I generally don’t participate in writing challenges. Writing challenges are for nice, normal people whose thoughts work in a linear direction and resemble the web of a proper spider, not one of those messed-up spiders who has been given, say, LSD.
My thoughts resemble the web of a spider on LSD.
At first glance, I pass for normal. I’m astoundingly plain. I’m a gray-haired, middle-aged woman with a body far rounder than those bodies which are deemed beautiful. I’m someone that nobody looks at twice. This is fine. I wouldn’t want to be one of those people who is celebrated solely for their physical appearance.
Realizing from a young age that I had a great face for radio, I believed that I might be able to make a living with my writing. I have always been highly imaginative, my head filled with unique and sometimes controversial ideas. I am open-minded and empathic. I thought I could combine these traits of imagination, empathy, and open-mindedness, I could reach those who, like me, were different and misunderstood.
I learned that nobody is interested in the works of a person who can’t tie their ideas up in a neat little package. I have tried, but outside of short stories, I can’t do it. My novels will always have a myriad of subplots. When I try to constrain my thoughts into a tidy parcel, the end result doesn’t feel authentic.
This is the result of my anomalistic mind refusing to conform to the rules of proper writing.
I did not do well with writing in the sixth grade, where I had a teacher who insisted we make an outline first and then follow that outline exactly, but not too exactly, or he’d know we wrote the story first and then made the outline. This teacher quite literally gave me PTSD regarding the use of outlines.
A scan of the weird world inside my skull would reveal that my brain looks something like a bowl full of radioactive cherry Jello with a few amusing blobs of lime Jello thrown in for fun. Another type of scan would reveal that my synapses always think it’s the Fourth of July and they are fireworks. Even in a balanced state of mind, known as euthymia, and performing mundane, non-stressful tasks, my synapses would be firing off with inappropriate levels of excitement. The way my brain works is similar to having a person begin dancing around in brightly colored clothes at a staid and formal affair.
This world dislikes people like me. I have come to understand that those things which interest me do not interest anybody else. I am strange, I am eccentric. At first glance I pass for normal, but I am not.
When writing a novel, I could try to do it the way everybody else does. I could try to kill all the subplots that dance into my mind. I could try to write a nice, ordinary book which might sell, but it probably wouldn’t because it would be awful. A book written without spirit is a dead world.
I cannot weave my thoughts in the manner of a normal spider weaving its web.
My thoughts will always weave in the manner of a spider on LSD.
It is exhausting to be me.
Yet me is the only thing I know how to be.
I have had people ask me why I don’t ask a doctor to medicate away the overstimulated state inside my head.
I tried this once.

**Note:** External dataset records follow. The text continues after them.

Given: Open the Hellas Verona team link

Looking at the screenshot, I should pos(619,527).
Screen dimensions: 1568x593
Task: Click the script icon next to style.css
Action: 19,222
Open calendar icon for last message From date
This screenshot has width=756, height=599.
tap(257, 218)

The cure was worse than the problem.
Most antidepressants don’t make me less depressed, they make me manic and psychotic. The exception is Prozac, which makes me flat and turns my thoughts to self-harm, not for the usual reasons, but because I start wondering if I can still feel.
I am normally neither manic nor psychotic, and usually I can feel, perhaps too much.
I have type 2 bipolar disorder, which manifests hypomania rather than full mania.
Hypomania can be equally destructive, but its presentation isn’t as extreme as full mania. This is why bipolar 2 tends to be misdiagnosed.
I am not psychotic. I have an esoteric belief system, but I know the difference between the metaphysical and physical world. I am grounded in reality. I am all too aware that there are a myriad of horrific things happening in the world at any given time. I wish that I could stop these things from happening. I know that I can’t.
I take a low dose of Lithium to help manage the hypomania and the paranoia that are part and parcel of my particular and peculiar mind. Lithium doesn’t make me flat the way Prozac did. It’s more akin to turning the dimmer switch on a light to a lower setting than to turning off the light.
LIthium allows me to be less extreme. It allows me to think things through, to not be enticed into unhealthy relationships, to spend my money a bit more wisely. It hasn’t yet stopped me from overworking myself, and it doesn’t stop myriads of subplots from appearing out of left field, right field, center field, or dropping in from the Heavens above and popping up from the Hells below.
I don’t want my stories to be without multiple subplots. I like the LSD spiderweb that my mind weaves. I’m not even especially bothered by the fact that other people generally don’t care for the way my writing jumps this way and that.
What bothers me is the fact that most people believe that stories can only take a linear form, that there is only one right way to tell a tale, and if the author fails to adhere to said conventions, they are to be shamed and pushed away from writing as they enjoy.
Some minds don’t weave their tales in the manner of a normal spider.
Some of us are LSD spiders.
It’s wrong to demand that minds which are not neurologically typical work like minds that are.